BACKGROUND: Laryngoscopy and tracheal intubation are associated with hemodynamic pressor responses, which lead to adverse effect. Opioids have been used to reduce the hemodynamic change. The purpose of this study was to investigate an optimal dosage of remifentanil for attenuating hemodynamic change.
METHODS: 120 ASA class 1-2 patients, scheduled for elective surgery, were divided randomly into 4 groups. Anesthesia was induced with vecuronium priming dose (0.01 mg/kg) and TCI of propofol target concentration 8 µg/ml. This was reduced to 4 µg/ml when the effect-site concentration had been 3 µg/ml. After the effect-site concentration had reached 4 µg/ml, vecuronium (0.09 mg/kg) was given. At the same time, control group received normal saline, group R0.25 received remifentanil 0.25 µg/kg, group R0.5 received remifentanil 0.5 µg/kg, group R1 received remifentanil 1 µg/kg over 60s and an infusion 0.2 µg/kg/min. Intubation was performed after maximum depression of the single twitch was shown by single twitch stimulation test.
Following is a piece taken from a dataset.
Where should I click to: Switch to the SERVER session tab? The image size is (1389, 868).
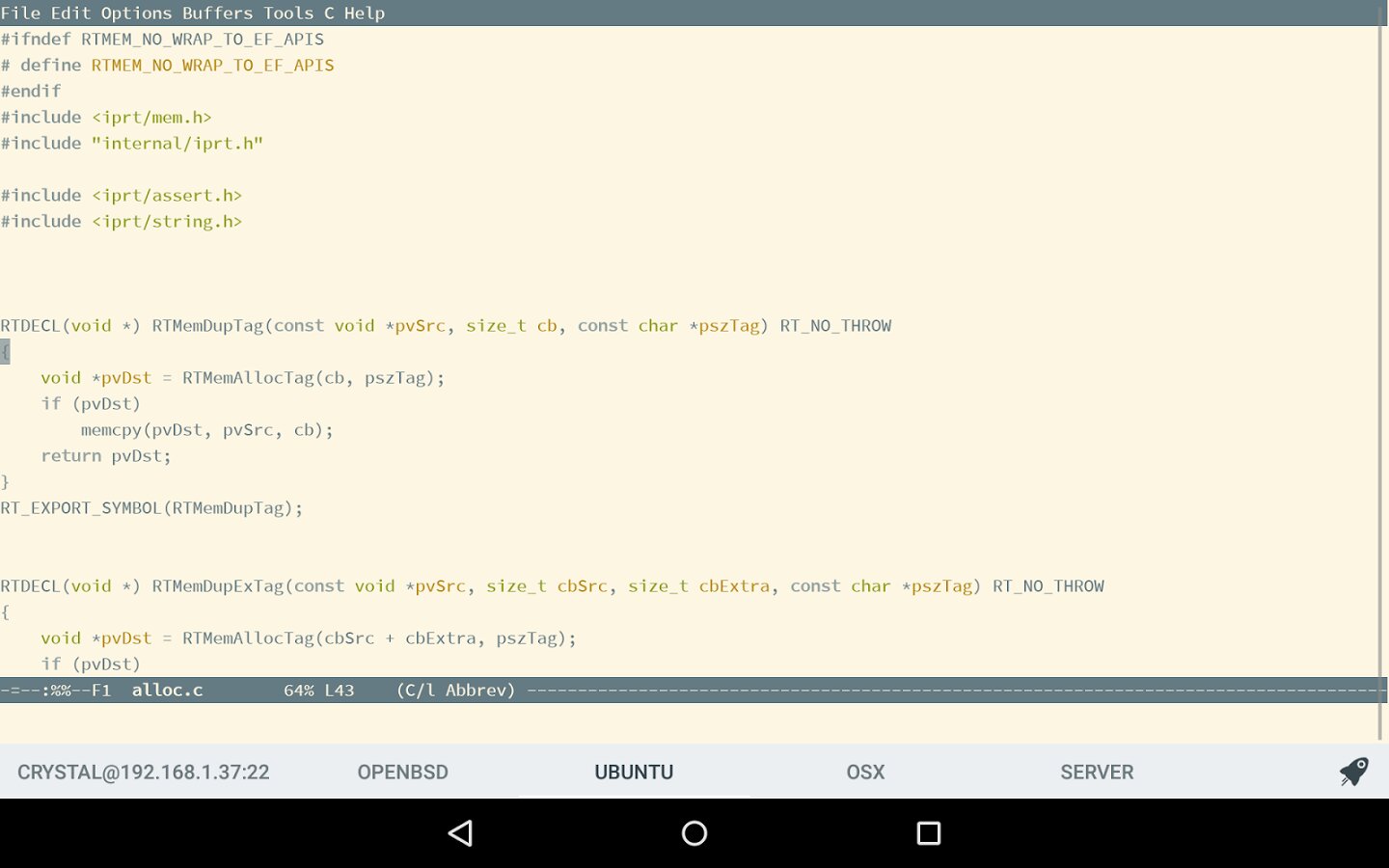[x=1097, y=772]
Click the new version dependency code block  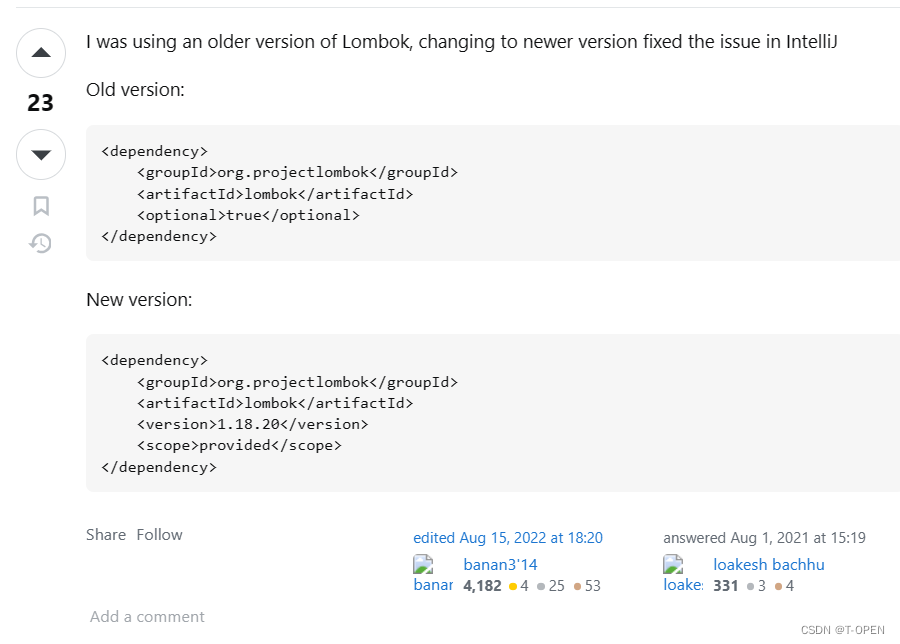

Sytolic blood pressure, mean arterial pressure, diastolic blood pressure, heart rate and BIS value were measured preinduction, after propofol induction, immediately before and after intubation and 1, 2, 3, 4 minutes after intubation, respectively.
RESULTS: Post-intubation mean arterial pressure decreased significantly from pre-intubation value in group R0.5 and R1 (P < 0.05). In group R0.5 and R1, hypotension and bradycardia occurred but there were no significant differences in their incidence between two groups.
CONCLUSIONS: We suggest that remifentanil 0.5 µg/kg bolus and an infusion of 0.2 µg/kg/min attenuate the pressor response to tracheal intubation in patients anesthetized with propofol TCI.